1.
We arrange our realities around our desires.
I scribbled it into my journal two years ago. I remember the thought occurred to me while at the grocery store, but by the time I revisited the note, I’d forgotten the specific situation that preceded it–this gave the sentence an aura of esoteric wisdom (I write this dryly). While I could not recall the logical steps I took to arrive at the note, I could recall being convinced of its truth. This was enough to lodge the conclusion stolidly into my brain.
2.
I was in New York City waiting for the train to arrive. I was in high school with a lot of time, a lot of romanticism, and a lot of curiosity for others. I sneaked surreptitious glances at the man beside me. His features were snarled in a gloomy frown which he turned over his wrist watch. He snapped the clock’s face towards him again and again, resenting each long second as it passed.
I marveled over how similar yet how different our realities were in that moment. Two feet away, I stood in a pleasantly bustling subway station, enjoying my wait for the car to arrive–meanwhile, so near I could whisper to him, stood a man, enduring the obnoxiously crowded tunnel, miserable for the damned train to get here already.
“Wow,” I thought. “If he could only take two steps to the left, maybe he’d have a better five minutes.”
3.
My baby son started out with the ability to lie on his back and cry. His desire to grasp certain objects led him to achieve the ability of reaching. His desire to explore and to more specifically hold a wooden spoon, a flashing toy, a naughty crumb of brownie (that had evaded our vacuum) led him to the skill of crawling.
My son developed mobility due to his desire for external object A (B or C) which has led to the desire for mobility which has fueled more desire for more objects (X, Y, and Z).
Thus, we develop because of our desire based on our desires.
4. Our Desires Bequeath Other Desires
- Via Contingency
Henry crawls towards the couch because he wants to touch its attractive wooden legs–meanwhile he glimpses a red pillow on the couch’s tall surface which leads him to the desire for hoisting himself up into the standing position.
- Via Expansion
As our capacity for pleasure grows so do our desires.
Freud’s pleasure principle states that people seek pleasure and avoid pain. I, however, view this binary pair pleasure/pain as not so easily separated and absolute.
Pleasure can build on itself indefinitely. Take Tiger Woods for example or your typical Vomitorium at an ancient party in Rome.
As we experience pleasure, our capacity for that pleasure grows, precipitating a desire for more and more of that pleasure.
- Via Refinement
Our desires begin so crudely. To possess, to control, to ingest, etc.

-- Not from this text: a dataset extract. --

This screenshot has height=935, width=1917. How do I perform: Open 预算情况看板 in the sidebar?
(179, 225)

Experience leads us to refine on our desires and language adds to their further fragmentation. For example, I’ll approach that topic that flashes in most heads when the word “desire” is uttered: sex.

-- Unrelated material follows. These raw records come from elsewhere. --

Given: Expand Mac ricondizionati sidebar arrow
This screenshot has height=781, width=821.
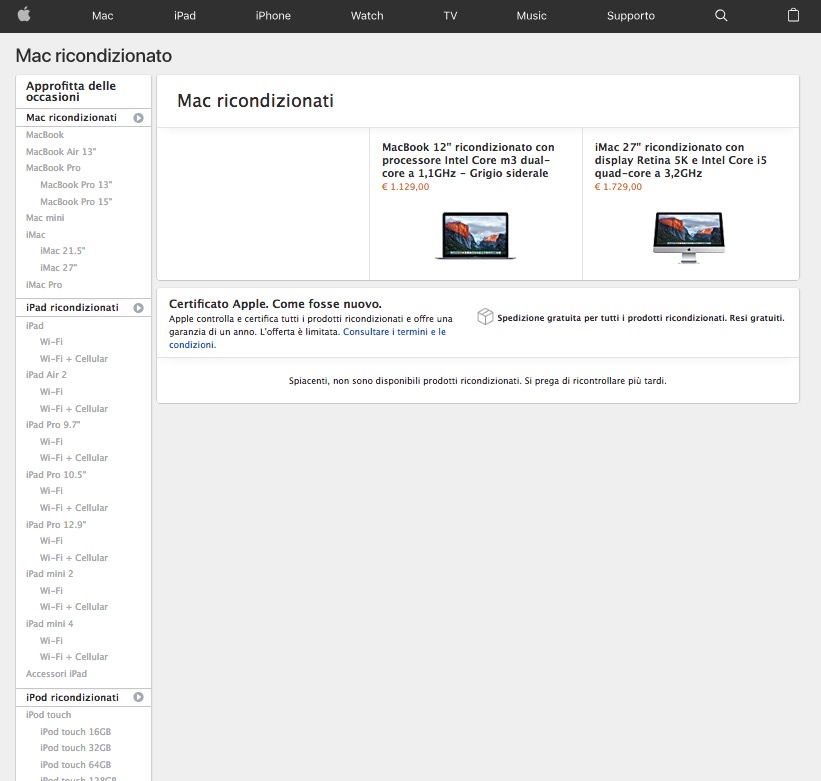Looking at the screenshot, I should 139,118.
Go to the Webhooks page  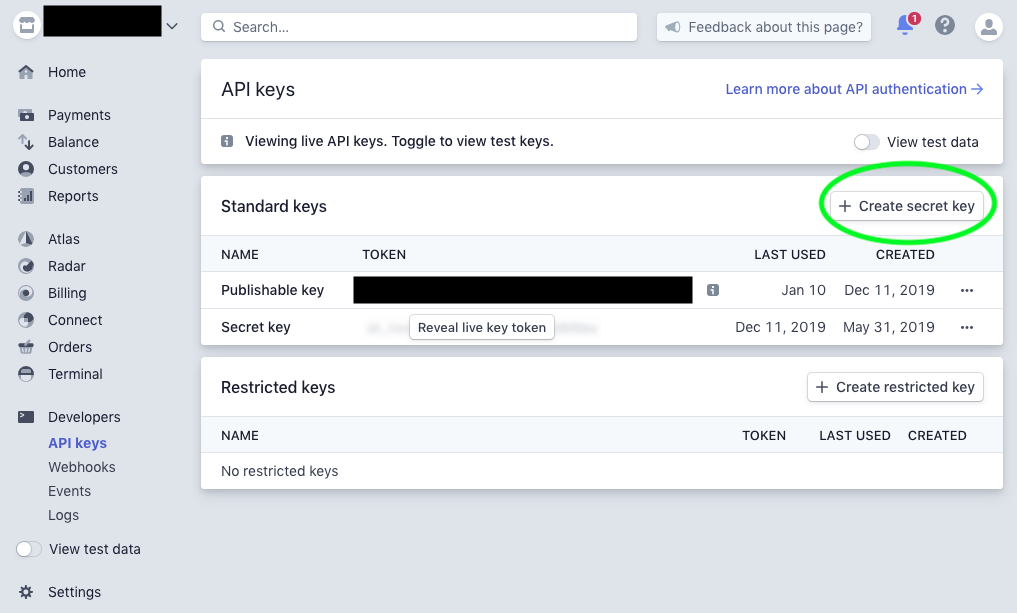(81, 467)
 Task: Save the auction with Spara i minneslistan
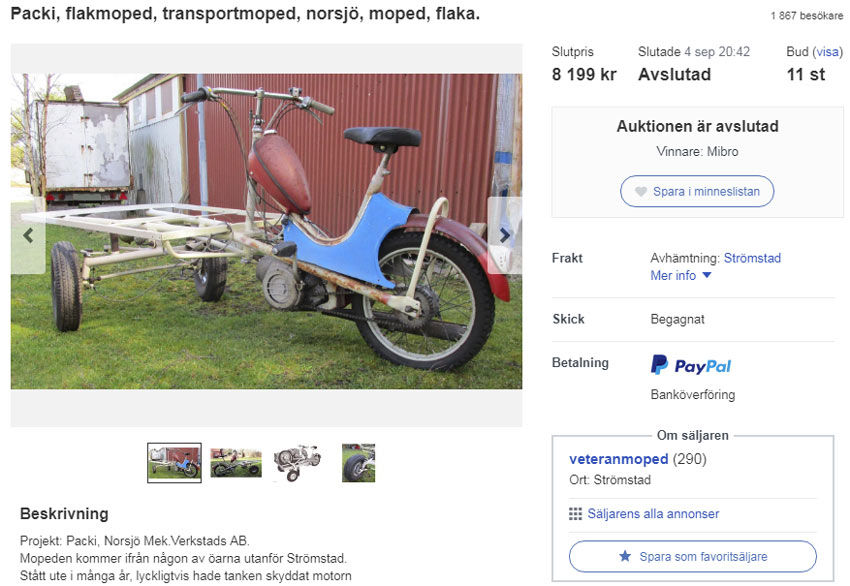click(697, 191)
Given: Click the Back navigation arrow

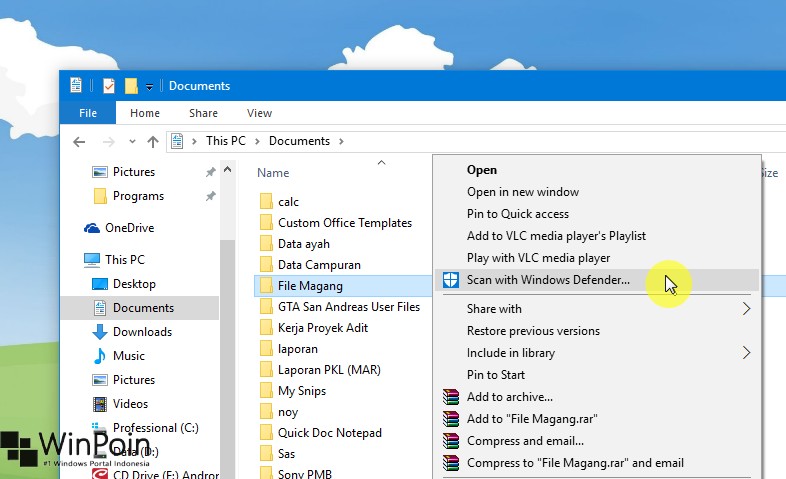Looking at the screenshot, I should pyautogui.click(x=79, y=142).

On a very primitive level our matured bodies desire to reproduce.
Schopenhauer wrote (with great German pessimism) that our desire for love and to be loved is just our body (or Nature) manipulating our mind, manipulating our desire for its greater reproductive purpose.
“The only true purpose, the real purpose of every communion in love is the procreation, the birth of a child, although people who are in love are unable to conceive the nature’s treacherous way, casting over the actual act a shining veil,” writes Schopenhauer (who was never very lucky in love, as you can imagine, I’m sure)
Thus, our body’s desire for reproduction leads us to the desire for love and the beloved. Or, for the sake of simplicity, we could take a more modern and worldly approach and write that the body’s desire for reproduction leads to the desire for the other’s body which leads to the desire for sex which leads to more and more various sexual scenarios (i.e. sexual fantasies, partners, fetishes, etc.) and on and on we go into a splintering web of fine tuned desires that proceed ad infinitum and are at work in our advertisements, clothing lines, restaurants, well, in just about everything.
5.
Unless a pushy outside influence has its way with us, our desires and our resulting reality are self-perpetuating phenomenons.
I desired to write (a lot and often) therefore I desired to be a writer therefore I desired to write . . .
I desire someone, therefore whatever that person does is desireable, thus this person is all the more desirable due to his or her desirable deeds. (This equation works in the opposite direction as well)
6.
No wonder “controlling your desire” is such a hot topic in internet forums and self-help book shelves.
In a way, it would appear that by controlling our desires we control our reality (or at least lead it in certain, manageable directions)
It’s an obvious lesson to apply when it comes to arenas stamped with the bad rep as gluttonous like food desires, sex desires, power desires, etc.; but perhaps it is th arenas that are less obvious that play the larger roles in our reality constellations.
Desire for speed, convenience, flattery, control etc. can mutate perfectly fine experiences into negatively perceived nightmares.
Samuel Johnson: “Every man is rich or poor according to the proportion between desire and his enjoyments.”
Yes, but,——–Don’t throw the baby out with the bath water. It’s desire that moves us from substrate on our backs to our feet walking forward.
Desire need not be (cannot be) eliminated or even minimized. Desire is best acknowledged and directed from there. Which is possibly more difficult, but as my old friend, Matt Banks once said to me, the best things usually are.